Data Block Start

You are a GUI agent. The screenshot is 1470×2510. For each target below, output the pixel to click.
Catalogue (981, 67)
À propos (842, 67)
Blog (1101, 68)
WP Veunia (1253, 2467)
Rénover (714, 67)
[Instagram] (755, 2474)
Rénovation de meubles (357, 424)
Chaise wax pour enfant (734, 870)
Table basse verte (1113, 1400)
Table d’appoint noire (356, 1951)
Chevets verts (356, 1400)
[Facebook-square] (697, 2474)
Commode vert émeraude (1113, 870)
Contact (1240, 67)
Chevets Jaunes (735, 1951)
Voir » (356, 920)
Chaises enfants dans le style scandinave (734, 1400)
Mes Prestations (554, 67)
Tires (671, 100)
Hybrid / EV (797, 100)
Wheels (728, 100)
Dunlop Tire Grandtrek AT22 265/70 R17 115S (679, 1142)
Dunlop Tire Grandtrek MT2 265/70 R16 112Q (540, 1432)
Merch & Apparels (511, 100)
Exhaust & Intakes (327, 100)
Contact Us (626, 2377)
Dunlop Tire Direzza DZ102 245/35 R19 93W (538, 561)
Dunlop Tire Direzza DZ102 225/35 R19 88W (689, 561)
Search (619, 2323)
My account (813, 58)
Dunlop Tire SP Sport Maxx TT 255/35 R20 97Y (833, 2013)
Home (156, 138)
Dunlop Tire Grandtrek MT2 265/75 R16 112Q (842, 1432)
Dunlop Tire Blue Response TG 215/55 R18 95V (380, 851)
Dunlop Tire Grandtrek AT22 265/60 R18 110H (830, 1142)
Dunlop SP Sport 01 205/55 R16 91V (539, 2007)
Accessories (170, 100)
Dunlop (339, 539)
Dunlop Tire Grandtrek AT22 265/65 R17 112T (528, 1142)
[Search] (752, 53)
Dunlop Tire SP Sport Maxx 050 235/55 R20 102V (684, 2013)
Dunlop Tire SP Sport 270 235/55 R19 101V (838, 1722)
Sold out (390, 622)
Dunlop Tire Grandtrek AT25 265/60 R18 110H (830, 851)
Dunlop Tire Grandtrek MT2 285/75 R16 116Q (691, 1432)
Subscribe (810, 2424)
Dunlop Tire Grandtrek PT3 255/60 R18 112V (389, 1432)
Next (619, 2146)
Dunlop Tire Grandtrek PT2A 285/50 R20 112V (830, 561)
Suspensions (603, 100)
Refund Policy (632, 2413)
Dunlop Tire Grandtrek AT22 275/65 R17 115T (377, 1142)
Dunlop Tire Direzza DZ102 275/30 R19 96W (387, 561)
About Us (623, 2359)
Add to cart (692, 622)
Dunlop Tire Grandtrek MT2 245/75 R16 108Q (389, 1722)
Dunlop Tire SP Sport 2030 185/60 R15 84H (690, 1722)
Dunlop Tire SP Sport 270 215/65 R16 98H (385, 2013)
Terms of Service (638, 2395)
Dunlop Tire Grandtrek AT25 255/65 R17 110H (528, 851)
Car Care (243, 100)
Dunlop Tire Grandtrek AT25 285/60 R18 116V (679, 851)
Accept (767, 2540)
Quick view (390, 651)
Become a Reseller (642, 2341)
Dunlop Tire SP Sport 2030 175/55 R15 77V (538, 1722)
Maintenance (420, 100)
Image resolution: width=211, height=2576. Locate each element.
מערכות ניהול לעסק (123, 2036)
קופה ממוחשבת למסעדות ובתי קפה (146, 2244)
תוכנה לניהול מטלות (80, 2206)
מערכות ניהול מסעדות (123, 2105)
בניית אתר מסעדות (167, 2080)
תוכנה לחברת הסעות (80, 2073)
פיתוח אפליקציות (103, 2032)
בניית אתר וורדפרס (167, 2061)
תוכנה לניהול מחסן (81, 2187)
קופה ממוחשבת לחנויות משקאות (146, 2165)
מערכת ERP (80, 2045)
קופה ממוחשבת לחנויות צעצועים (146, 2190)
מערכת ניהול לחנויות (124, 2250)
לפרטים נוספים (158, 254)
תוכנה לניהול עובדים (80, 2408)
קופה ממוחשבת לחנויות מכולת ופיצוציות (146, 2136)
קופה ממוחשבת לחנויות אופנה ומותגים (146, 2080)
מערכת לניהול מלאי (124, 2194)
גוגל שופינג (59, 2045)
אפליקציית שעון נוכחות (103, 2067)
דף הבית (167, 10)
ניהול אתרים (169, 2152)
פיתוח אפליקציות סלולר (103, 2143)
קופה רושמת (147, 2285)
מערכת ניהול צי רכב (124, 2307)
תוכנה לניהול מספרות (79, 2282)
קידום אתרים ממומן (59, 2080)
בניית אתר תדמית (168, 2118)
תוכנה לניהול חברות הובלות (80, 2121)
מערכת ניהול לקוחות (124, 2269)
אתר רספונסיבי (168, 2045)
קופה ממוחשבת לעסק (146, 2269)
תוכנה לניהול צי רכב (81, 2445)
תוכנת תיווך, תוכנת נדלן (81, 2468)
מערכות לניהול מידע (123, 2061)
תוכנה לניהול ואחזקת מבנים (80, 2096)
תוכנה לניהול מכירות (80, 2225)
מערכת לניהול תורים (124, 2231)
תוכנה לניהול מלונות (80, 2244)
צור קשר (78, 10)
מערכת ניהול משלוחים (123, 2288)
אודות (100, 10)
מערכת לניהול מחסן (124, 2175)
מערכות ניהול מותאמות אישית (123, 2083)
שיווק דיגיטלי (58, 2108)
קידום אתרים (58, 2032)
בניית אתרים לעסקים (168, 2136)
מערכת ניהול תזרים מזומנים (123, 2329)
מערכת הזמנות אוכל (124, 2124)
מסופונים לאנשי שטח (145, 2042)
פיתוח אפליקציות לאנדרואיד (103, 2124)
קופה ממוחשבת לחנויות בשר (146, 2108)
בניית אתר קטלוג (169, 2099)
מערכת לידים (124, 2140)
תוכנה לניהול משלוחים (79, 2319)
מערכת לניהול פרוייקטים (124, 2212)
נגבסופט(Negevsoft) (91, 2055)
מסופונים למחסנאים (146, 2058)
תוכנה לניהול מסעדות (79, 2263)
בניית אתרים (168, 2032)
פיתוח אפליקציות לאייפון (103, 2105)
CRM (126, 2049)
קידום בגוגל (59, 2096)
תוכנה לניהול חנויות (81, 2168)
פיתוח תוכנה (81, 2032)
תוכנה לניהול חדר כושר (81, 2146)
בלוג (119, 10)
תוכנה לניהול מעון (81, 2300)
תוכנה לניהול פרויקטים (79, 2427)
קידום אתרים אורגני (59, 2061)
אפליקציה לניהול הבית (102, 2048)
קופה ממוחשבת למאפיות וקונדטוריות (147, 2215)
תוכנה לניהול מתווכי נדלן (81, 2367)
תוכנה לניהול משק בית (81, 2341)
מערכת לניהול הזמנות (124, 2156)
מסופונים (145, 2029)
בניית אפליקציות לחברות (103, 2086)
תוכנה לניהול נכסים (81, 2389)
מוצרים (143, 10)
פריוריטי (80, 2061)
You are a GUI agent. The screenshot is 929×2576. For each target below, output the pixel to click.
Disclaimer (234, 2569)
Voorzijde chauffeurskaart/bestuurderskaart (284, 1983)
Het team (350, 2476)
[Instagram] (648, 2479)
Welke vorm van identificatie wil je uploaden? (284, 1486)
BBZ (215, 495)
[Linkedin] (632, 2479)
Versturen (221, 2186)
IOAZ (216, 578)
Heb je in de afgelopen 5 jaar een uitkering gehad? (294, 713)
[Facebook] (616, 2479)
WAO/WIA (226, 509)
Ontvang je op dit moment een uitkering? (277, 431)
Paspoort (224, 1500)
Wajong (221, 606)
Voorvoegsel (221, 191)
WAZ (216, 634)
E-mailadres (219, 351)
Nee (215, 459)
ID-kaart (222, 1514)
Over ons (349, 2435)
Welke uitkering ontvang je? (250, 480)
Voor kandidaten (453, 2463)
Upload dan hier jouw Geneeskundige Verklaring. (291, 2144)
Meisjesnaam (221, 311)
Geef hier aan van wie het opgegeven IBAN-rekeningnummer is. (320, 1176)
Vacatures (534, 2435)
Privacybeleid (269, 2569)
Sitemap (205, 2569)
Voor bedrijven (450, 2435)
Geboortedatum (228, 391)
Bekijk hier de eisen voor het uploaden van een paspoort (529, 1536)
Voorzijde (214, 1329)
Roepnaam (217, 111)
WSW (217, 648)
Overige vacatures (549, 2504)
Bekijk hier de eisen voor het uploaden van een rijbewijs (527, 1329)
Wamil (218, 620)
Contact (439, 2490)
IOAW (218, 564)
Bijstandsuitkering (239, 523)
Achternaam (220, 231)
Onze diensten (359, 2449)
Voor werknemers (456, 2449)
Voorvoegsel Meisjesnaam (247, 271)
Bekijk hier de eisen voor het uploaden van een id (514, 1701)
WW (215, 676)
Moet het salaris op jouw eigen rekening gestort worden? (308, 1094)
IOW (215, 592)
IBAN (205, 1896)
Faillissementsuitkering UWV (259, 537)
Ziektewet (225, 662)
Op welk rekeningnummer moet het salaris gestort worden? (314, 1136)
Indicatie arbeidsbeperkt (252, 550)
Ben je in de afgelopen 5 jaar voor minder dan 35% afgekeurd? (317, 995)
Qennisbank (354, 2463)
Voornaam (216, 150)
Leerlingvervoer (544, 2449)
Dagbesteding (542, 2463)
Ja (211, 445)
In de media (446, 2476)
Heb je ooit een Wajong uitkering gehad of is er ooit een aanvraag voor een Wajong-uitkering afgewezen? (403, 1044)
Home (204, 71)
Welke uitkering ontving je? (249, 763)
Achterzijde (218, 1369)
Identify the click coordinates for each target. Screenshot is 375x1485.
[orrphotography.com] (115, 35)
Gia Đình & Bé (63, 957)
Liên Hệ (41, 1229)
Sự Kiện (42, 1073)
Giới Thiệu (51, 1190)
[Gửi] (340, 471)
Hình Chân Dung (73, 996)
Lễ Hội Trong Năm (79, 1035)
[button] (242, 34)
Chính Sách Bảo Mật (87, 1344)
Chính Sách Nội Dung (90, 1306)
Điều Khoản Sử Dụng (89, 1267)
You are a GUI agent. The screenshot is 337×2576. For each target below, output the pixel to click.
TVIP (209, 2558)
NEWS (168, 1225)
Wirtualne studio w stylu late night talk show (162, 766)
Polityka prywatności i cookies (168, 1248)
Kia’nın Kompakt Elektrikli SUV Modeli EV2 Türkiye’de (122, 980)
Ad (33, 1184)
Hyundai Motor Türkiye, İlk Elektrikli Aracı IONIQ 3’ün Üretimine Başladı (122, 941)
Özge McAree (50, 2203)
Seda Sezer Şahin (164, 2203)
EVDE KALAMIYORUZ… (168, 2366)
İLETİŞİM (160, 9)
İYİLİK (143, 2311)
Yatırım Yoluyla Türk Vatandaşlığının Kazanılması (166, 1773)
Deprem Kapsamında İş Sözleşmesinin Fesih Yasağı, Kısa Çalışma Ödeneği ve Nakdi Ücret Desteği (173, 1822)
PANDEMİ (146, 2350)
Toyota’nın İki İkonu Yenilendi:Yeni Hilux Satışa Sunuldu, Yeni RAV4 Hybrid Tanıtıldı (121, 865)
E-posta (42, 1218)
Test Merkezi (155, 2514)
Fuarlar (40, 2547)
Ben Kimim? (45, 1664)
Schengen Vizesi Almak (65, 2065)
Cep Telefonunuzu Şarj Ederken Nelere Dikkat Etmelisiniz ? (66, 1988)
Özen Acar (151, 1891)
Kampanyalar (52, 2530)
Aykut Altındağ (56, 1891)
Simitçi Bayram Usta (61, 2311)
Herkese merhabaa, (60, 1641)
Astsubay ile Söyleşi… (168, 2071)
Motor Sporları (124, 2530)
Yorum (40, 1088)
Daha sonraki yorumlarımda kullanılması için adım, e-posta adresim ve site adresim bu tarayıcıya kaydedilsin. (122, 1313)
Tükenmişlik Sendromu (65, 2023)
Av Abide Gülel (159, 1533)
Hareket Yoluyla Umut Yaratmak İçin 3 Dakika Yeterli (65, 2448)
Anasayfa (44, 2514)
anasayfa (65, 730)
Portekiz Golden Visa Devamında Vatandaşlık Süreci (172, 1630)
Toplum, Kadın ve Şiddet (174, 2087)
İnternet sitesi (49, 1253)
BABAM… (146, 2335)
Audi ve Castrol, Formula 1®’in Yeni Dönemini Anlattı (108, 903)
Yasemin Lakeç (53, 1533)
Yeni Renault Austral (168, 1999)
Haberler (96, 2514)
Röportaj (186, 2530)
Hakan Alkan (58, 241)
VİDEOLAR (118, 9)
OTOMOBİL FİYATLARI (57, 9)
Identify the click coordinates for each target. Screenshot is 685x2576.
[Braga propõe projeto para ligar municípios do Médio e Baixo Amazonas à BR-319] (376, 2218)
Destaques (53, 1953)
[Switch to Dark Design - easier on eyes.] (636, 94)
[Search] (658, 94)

Data Block End

Go through the entries above and report every line in which the word "uploaden" appears.

_Response box_:
Welke vorm van identificatie wil je uploaden? (284, 1486)
Bekijk hier de eisen voor het uploaden van een paspoort (529, 1536)
Bekijk hier de eisen voor het uploaden van een rijbewijs (527, 1329)
Bekijk hier de eisen voor het uploaden van een id (514, 1701)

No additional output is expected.